Prime Minister Justin Trudeau tried to claim a moral victory on Nov. 18 after his day at the White House did little to defuse an escalating continental dispute over President Joe Biden’s plans to encourage Americans to buy more electric vehicles.
Trudeau and several senior cabinet ministers arrived in the U.S. capital hoping to convince Biden that his proposed tax incentive worth up to $12,500 to a prospective new-car buyer would kneecap Canada’s auto industry.
They depart on Nov. 19 with little to show for their efforts, leaving behind an administration that sounds unwilling to plot a different course and determined to focus its efforts on selling American-made cars and trucks built with U.S. union labour.
“In a relationship as big and as deep and as all-encompassing for so many of us, as is the relationship between Canada and the United States, there are always going to be challenges coming up,” Trudeau said.
“As we solve some, new ones will arise, and what is most important is that we have strong, direct lines of communication and that we engage with them in constructive ways. That is exactly what we’ve done.”
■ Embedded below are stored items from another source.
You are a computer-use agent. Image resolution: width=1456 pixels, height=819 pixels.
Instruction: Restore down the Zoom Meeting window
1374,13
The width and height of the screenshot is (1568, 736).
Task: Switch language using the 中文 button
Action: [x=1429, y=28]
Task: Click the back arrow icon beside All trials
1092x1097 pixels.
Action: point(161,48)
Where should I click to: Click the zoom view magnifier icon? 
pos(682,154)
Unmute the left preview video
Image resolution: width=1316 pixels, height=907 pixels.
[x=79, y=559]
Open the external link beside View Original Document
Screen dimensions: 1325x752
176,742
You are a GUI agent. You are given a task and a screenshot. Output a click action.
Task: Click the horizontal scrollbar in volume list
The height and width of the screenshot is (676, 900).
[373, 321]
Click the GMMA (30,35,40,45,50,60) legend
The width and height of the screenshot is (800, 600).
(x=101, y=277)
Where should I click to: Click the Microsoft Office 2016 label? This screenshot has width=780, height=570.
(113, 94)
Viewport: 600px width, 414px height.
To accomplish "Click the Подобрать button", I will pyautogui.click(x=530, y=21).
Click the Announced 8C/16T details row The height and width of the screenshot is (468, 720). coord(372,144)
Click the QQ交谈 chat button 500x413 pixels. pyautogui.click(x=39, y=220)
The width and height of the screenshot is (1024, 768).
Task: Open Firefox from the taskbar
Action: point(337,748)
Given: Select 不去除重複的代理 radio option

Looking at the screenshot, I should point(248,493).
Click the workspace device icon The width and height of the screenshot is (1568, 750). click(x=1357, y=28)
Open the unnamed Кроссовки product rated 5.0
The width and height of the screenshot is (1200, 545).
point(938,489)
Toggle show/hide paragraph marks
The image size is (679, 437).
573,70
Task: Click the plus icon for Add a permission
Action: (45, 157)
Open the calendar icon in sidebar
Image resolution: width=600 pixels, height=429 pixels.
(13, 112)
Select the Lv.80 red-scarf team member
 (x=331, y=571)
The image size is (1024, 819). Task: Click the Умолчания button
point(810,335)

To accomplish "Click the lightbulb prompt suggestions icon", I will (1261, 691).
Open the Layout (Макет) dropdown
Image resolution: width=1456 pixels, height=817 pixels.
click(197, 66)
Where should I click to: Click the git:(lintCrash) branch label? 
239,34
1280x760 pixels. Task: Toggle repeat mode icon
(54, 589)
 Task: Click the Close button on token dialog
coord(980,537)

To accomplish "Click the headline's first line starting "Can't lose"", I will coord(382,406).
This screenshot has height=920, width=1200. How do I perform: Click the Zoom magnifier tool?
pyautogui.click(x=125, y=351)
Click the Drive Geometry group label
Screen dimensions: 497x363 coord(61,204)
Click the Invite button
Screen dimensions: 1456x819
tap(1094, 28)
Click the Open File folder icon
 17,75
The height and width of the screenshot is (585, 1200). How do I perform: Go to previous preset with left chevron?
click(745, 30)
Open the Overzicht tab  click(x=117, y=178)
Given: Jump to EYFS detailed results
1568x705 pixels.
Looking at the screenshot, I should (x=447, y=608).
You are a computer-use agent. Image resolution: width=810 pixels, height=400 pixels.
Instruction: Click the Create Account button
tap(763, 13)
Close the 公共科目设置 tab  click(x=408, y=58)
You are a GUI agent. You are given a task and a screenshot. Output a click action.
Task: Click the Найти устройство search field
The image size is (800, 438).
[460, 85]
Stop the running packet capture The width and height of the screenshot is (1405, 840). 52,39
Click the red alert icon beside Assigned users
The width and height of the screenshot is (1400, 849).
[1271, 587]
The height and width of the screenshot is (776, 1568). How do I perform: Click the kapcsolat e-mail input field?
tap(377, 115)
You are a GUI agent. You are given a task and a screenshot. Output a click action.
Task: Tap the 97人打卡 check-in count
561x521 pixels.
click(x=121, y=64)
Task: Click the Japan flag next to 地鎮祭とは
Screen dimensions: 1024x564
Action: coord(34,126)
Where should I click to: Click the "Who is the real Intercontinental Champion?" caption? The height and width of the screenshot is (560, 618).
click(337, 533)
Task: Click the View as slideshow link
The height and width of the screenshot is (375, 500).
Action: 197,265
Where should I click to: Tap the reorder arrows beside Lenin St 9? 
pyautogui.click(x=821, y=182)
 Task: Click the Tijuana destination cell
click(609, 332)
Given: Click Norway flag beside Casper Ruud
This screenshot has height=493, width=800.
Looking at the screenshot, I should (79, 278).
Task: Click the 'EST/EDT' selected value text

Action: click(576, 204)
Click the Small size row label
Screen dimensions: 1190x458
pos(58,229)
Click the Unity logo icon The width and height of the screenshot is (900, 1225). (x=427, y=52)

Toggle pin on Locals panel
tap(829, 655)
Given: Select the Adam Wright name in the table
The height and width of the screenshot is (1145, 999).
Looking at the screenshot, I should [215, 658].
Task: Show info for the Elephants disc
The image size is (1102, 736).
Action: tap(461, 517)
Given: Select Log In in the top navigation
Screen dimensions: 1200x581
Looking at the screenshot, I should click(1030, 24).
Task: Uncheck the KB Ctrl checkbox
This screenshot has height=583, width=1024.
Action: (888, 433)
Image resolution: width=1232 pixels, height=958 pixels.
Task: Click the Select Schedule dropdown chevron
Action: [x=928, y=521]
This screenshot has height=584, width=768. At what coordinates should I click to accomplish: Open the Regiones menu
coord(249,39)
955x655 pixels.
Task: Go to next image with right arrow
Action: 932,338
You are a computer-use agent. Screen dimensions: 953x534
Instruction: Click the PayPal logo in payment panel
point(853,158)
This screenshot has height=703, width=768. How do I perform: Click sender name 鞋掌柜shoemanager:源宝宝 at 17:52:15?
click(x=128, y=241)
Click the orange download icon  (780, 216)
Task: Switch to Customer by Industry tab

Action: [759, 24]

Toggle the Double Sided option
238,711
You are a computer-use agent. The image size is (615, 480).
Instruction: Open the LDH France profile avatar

During their customary fireside photo op in the Oval Office, Biden offered little evidence he was in a conciliatory mood, offering the usual bilateral pleasantries but promptly shutting down questions about the burgeoning dispute.
“We’re going to talk about that, to some extent,” Biden said, noting that the measure — part of a $1.75-trillion climate change and social spending measure central to his Build Back Better agenda — was a long way from becoming the law of the land.
“There’s a lot of complicating factors.”
The proposal is a major concern for automakers in both Canada and Mexico. Deputy Prime Minister Chrystia Freeland on Nov. 17 warned it could become “the dominant issue” of the Canada-U.S. relationship.
The three leaders also plan to strengthen their united effort to address the migration crisis that has seen millions of asylum seekers from Central America crashing Mexico’s borders. Venezuela’s economic and political crisis is expected to produce six million refugees by the end of the year.
Canada is expected to be added to the U.S.-Mexico supply chain working group to make it a North America-wide effort aimed at minimizing future disruptions for the continent. The new working group will look at defining essential industries, including critical minerals.
Trudeau used his first day in Washington on Nov. 17 to talk up Canada’s competitive advantage on critical minerals, which are used in batteries for computers, cellphones, electric vehicles and other essential items.